Question

The set of points of discontinuity of the function \( f(x) = x - [x], x \in \mathbb{R} \) is:

• A. \( \mathbb{Q} \)
• B. \( \mathbb{R} \)
• C. \( \mathbb{N} \)
• D. \( \mathbb{Z} \)

Hint:

To find discontinuities of a function involving the floor function, check points where \( [x] \) changes, typically at integers.

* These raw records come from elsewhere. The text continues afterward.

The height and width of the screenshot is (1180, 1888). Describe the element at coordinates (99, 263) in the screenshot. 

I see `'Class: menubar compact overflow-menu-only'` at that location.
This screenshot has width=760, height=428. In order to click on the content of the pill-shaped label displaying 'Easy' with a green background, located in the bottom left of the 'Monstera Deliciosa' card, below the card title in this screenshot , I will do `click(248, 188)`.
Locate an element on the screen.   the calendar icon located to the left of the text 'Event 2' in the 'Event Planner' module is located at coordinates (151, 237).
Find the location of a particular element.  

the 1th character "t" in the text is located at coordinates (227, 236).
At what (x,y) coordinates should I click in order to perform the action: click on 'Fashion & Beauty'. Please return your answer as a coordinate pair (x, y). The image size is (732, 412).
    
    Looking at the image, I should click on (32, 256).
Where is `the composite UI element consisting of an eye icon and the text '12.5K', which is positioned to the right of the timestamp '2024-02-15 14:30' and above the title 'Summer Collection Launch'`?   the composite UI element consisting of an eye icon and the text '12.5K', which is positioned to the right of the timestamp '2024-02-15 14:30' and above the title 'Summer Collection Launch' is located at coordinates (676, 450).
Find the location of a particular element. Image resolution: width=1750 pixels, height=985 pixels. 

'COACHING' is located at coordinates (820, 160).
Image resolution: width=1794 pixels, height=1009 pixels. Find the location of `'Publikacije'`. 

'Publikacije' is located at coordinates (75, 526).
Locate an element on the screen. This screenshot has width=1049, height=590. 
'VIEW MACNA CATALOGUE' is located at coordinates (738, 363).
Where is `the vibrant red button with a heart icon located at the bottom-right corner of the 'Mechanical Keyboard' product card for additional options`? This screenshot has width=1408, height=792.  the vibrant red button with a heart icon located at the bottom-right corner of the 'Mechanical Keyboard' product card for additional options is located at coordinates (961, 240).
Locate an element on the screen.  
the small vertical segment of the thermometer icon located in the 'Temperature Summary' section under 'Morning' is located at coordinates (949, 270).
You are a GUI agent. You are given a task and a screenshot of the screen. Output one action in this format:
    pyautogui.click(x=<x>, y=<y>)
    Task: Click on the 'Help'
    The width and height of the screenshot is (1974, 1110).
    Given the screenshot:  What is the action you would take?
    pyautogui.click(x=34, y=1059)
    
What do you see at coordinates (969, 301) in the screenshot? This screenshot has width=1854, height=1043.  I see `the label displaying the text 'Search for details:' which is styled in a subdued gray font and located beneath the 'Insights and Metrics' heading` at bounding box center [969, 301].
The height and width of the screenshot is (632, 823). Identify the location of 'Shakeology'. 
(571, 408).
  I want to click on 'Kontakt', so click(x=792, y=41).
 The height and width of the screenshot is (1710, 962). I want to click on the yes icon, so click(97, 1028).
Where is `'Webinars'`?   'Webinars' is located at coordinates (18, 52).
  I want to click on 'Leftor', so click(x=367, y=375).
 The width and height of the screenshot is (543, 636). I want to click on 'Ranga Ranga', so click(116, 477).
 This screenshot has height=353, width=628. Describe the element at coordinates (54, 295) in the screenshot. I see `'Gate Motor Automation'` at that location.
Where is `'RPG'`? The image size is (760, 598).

Compare left and right limits to confirm jumps.

Answer 1

The Correct Option is D

Step 1: Define the function and understand \( [x] \).
The function is \( f(x) = x - [x] \), where \( [x] \) denotes the greatest integer less than or equal to \( x \) (the floor function). The fractional part of \( x \) is given by \( \{x\} = x - [x] \), so: \[ f(x) = \{x\}, \] which is the fractional part of \( x \), and \( 0 \leq \{x\}<1 \) for all \( x \in \mathbb{R} \).
Step 2: Identify points of discontinuity.
A function is discontinuous at a point where the limit does not equal the function value or the limit does not exist. For \( f(x) = \{x\} \):
At integer points \( x = n \) (where \( n \in \mathbb{Z} \)), \( [n] = n \), so \( f(n) = n - n = 0 \).
As \( x \) approaches \( n \) from the left (\( x \to n^- \)), \( [x] = n - 1 \), so \( f(x) = x - (n - 1) \to n - (n - 1) = 1 \).
As \( x \) approaches \( n \) from the right (\( x \to n^+ \)), \( [x] = n \), so \( f(x) = x - n \to 0 \).
The left-hand limit is 1, the right-hand limit is 0, and \( f(n) = 0 \), so the limit does not exist at \( x = n \), indicating a discontinuity.

Step 3: Check non-integer points.
For \( x \) not an integer (e.g., \( x = n + \delta \) where \( 0<\delta<1 \)):
\( [x] = n \), so \( f(x) = x - n \).
As \( x \to (n + \delta)^- \) and \( x \to (n + \delta)^+ \), \( [x] \) remains \( n \) (since \( \delta \) is fixed and small), and \( f(x) = x - n \) is continuous because \( [x] \) is constant in a small neighborhood excluding integers.
Thus, \( f(x) \) is continuous at non-integer points.

Step 4: Determine the set of discontinuities.
The discontinuities occur only at integer points \( x = n \) where \( n \in \mathbb{Z} \). Therefore, the set of points of discontinuity is \( \mathbb{Z} \).
Step 5: Verify against options.
% Option (A) \( \mathbb{Q} \): Rational numbers include non-integers where \( f(x) \) is continuous.
% Option (B) \( \mathbb{R} \): All real numbers include non-integers where \( f(x) \) is continuous.
% Option (C) \( \mathbb{N} \): Natural numbers are a subset of \( \mathbb{Z} \), but \( \mathbb{Z} \) includes all integers.
% Option (D) \( \mathbb{Z} \): Integers match the points of discontinuity.